The same report stated 83,257 Croats died.
After the war, the Communist
Partisans emerged triumphant in Yugoslavia. In late May, 1945, with British and
American complicity, the Yugoslav Army attacked, killed, and took prisoner
200,000 Croatian soldiers and half-a-million civilian refugees who had fled the
new communist regime. Minister Resident in the Mediterranean Harold Macmillan,
a man with direct contact to the British Prime Minister, Cabinet, and Foreign
Office, explicitly instructed Commanding Officer General Keightley to turn over
all refugees, with the exception of the Chetniks, to the Yugoslav Partisan
forces at Bleiburg, Austria. Macmillan ignored Intelligence Officer Nigel
Nicolson's conclusions that repatriated refugees would meet "certain death
at the hands of Tito," as well as General Keightley's moral repugnance at
the order.
The Bleiburg slaughter became
a truly black mark for England and the United States. After the British
guaranteed the safety of a large group of Croatian refugees, the Croats ran up
white flags in surrender.
Apparently the flags signaled
Yugoslav Army troops hidden in the surrounding forest. Despite having many
ethnic Croats in its own ranks, the Yugoslav Partisan Army opened
indiscriminate machine gunfire on the densely packed refugees. When they
received no return fire, the Yugoslav Partisan Army slaughtered the survivors
with truncheons and knives. The British and Americans had front row seats.

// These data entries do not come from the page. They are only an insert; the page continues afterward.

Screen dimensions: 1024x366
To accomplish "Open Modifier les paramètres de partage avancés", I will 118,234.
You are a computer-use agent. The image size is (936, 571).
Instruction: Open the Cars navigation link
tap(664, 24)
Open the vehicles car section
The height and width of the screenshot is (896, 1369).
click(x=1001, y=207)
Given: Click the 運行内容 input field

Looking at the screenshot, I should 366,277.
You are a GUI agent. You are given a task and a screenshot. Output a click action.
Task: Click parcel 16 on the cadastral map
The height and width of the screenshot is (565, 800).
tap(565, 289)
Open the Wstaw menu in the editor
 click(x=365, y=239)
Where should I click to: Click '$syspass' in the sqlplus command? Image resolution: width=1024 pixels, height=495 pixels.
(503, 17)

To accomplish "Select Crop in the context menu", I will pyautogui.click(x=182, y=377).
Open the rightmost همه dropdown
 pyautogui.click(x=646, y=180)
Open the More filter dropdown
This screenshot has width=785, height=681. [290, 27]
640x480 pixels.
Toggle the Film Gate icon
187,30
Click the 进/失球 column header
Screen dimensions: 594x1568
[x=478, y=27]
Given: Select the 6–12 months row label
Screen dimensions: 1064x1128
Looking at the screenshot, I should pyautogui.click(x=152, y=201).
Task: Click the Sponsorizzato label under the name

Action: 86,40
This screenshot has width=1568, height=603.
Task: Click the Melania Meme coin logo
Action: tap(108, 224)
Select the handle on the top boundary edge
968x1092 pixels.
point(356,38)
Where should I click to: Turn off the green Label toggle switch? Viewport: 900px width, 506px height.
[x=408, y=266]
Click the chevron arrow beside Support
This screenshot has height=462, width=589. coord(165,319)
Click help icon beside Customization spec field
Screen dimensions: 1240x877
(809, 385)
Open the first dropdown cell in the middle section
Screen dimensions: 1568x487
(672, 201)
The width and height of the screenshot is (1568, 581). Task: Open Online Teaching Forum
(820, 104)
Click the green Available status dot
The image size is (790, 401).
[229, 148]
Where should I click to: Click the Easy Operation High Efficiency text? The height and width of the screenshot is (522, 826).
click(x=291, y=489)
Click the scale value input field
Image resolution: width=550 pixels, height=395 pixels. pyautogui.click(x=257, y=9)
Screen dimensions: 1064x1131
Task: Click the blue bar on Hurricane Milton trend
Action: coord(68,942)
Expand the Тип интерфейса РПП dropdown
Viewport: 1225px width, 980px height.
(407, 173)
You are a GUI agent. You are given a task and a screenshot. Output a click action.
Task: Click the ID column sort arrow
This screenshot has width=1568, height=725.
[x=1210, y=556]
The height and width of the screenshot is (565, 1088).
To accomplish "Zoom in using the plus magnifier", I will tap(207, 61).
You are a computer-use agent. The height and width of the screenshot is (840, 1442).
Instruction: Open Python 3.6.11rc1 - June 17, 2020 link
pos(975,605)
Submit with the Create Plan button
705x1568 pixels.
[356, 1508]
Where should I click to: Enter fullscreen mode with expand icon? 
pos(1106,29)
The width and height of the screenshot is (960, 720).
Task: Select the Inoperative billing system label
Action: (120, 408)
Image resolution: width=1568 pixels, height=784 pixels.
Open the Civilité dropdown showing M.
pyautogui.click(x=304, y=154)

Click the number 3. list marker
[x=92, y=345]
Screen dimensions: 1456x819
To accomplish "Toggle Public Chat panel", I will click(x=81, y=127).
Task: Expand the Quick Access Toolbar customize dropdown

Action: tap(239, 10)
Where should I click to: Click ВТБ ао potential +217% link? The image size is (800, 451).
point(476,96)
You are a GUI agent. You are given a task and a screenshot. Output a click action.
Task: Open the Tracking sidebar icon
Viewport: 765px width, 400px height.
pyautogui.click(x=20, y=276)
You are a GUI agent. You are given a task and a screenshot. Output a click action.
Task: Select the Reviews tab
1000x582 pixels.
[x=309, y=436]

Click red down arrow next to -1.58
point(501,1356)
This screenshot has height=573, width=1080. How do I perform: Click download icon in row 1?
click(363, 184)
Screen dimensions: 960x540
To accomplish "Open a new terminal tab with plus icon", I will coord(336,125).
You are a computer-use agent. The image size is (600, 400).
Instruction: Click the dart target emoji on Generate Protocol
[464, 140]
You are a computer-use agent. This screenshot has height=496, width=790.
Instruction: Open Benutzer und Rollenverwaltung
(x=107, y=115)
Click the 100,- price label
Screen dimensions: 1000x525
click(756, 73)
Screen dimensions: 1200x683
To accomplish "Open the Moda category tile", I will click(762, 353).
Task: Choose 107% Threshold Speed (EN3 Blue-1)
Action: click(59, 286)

Nicholai Tolstoy described the Bleiburg incident with painstaking detail in The
Minister of Massacres.
The British returned the few
survivors and other Croatian refugees who hadn't been at Bleiburg to Yugoslavia
where they were forced into a death march and further mayhem.
Although the new Yugoslavia
was led by a half-Croat/half-Slovene, Tito, all economic and political
infrastructure returned to Serbian hands. Tito's ethnic origins were irrelevant
to his policies, as he was committed to an international communist revolution.
His iron fist dictatorship reined in the Serbian expansionistic aspirations
somewhat, but not Serbia's power base.
In order to strengthen its
position, the Yugoslav Communist Party exploited Nazi history in Yugoslavia in
much the same way Russia exploited Nazi atrocities in Eastern Europe. The
Serbian-led Communist Party, painting the Croats on the same canvas with the
Nazis, successfully suppressed knowledge of Serbian collaboration with the
Germans. The noun "Croat" became a euphemism for fascism to the
people of Yugoslavia. Many young Croats came to feel ashamed of their ethnic
roots. The public relations firms hired by SerbNet projected a fascistic image
of Croats during the recent conflict.
Joseph Brodsky must've had
the situation in former Yugoslavia in mind when he said, "Geography,
history, and politics are a gold mine for pundits and bandits. Whoever pulls a
trigger to rectify history's mistakes, lies." But history provides a justification
rather than a reason and teaches us that wars start because of self-interest.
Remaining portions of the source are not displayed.